Dark energy and neutrino mass constraints from weak lensing, supernova, and relative galaxy ages

TL;DR

This study combines weak lensing, supernova, baryon acoustic oscillation, and galaxy age data to constrain dark energy's equation of state and neutrino mass, finding tight bounds consistent with WMAP results.

Contribution

It demonstrates that combining multiple observational datasets significantly improves constraints on dark energy and neutrino mass, with minimal degeneracy between these parameters.

Findings

Dark energy equation of state w = -1.00^{+0.10}_{-0.12}

Neutrino mass upper limit of 0.8 eV at 95.5% confidence

Constraints are compatible with WMAP 5-year data.

Abstract

We use the current weak lensing data to constrain the equation of state of dark energy $w$ and the total mass of massive neutrinos $\sum m_{\nu}$. The constraint on $w$ would be weak if only the current weak lensing data are used. With the addition of other observational data such as the type Ia supernovae, baryon acoustic oscillation, and the high redshift Hubble parameter data $H(z)$ derived from relative galaxy ages to break the degeneracy, the result is significantly improved.
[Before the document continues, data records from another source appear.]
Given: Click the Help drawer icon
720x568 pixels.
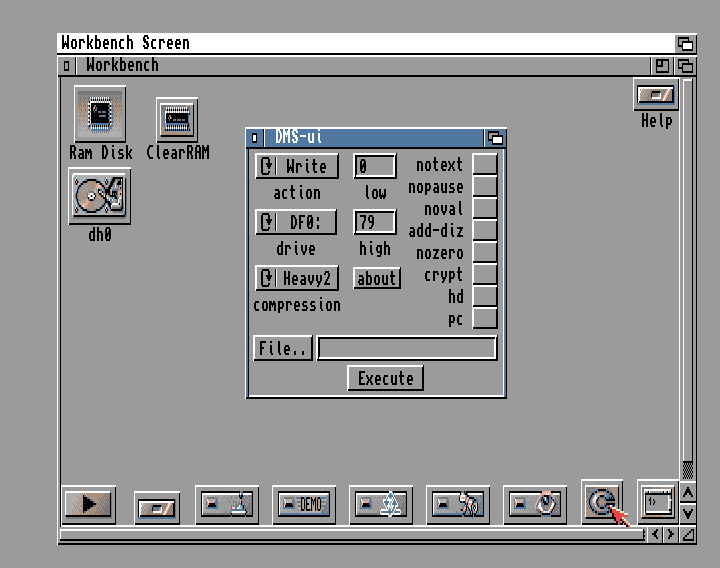Looking at the screenshot, I should coord(656,96).
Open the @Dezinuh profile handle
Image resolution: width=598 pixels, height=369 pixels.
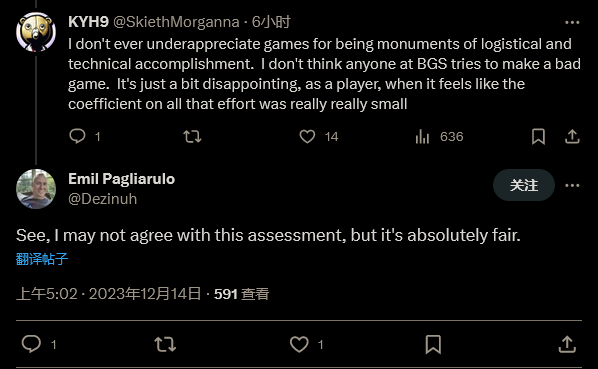(x=102, y=199)
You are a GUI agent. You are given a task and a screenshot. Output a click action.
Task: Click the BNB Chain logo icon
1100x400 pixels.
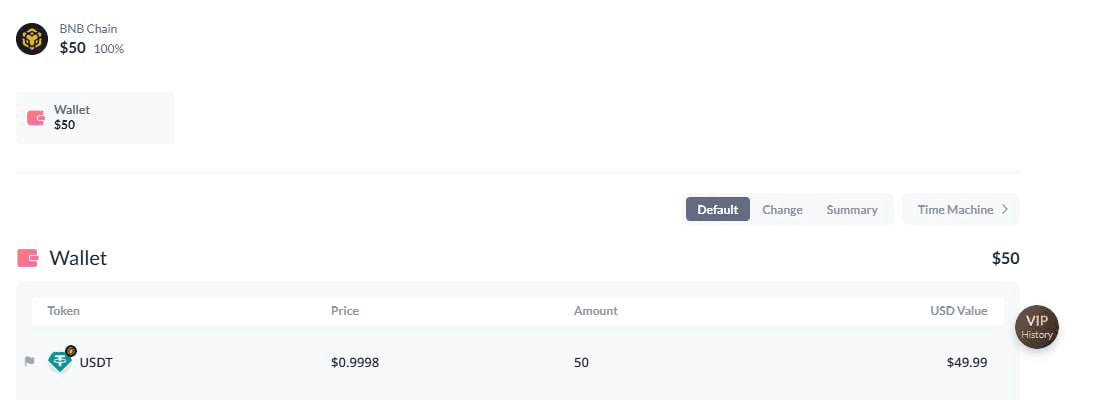(32, 39)
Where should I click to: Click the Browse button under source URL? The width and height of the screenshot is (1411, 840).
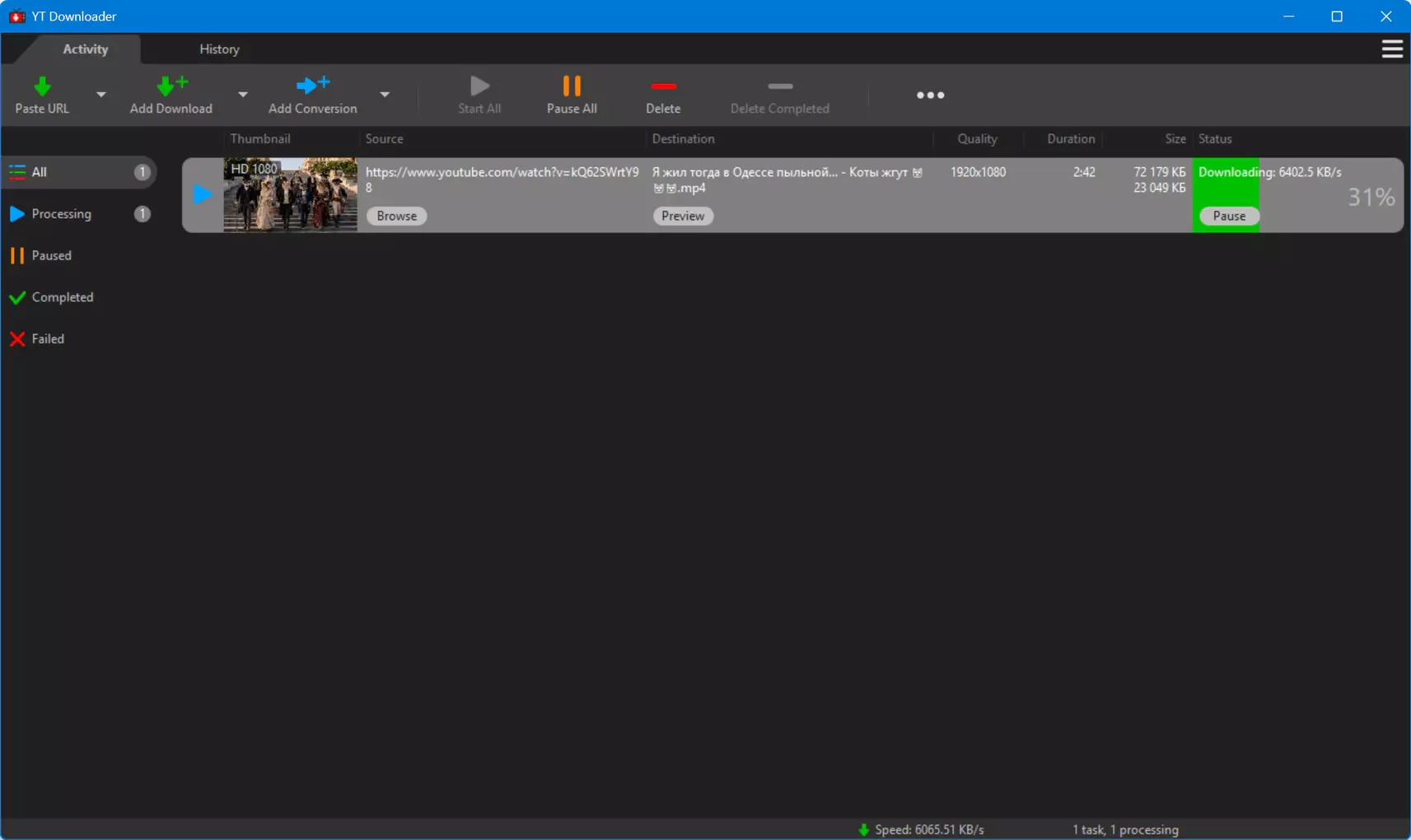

For the pure $w$CDM model without massive neutrinos, we find $w=-1.00^{+0.10}_{-0.12}$. For the $w$CDM model with the massive neutrino component, we show that the constraint on $w$ is almost unchanged, there is very little degeneracy between $w$ and $\sum m_{\nu}$. After marginalizing over other parameters, we obtain the probability distribution function of $\sum m_{\nu}$, and find that the upper limit is $\sum m_{\nu} \leq 0.8$ eV at 95.5% confidence level for the combined data sets. Our constraints of $w$ and $\sum m_{\nu}$ are both compatible and comparable with the constraints obtained from the WMAP 5-year data.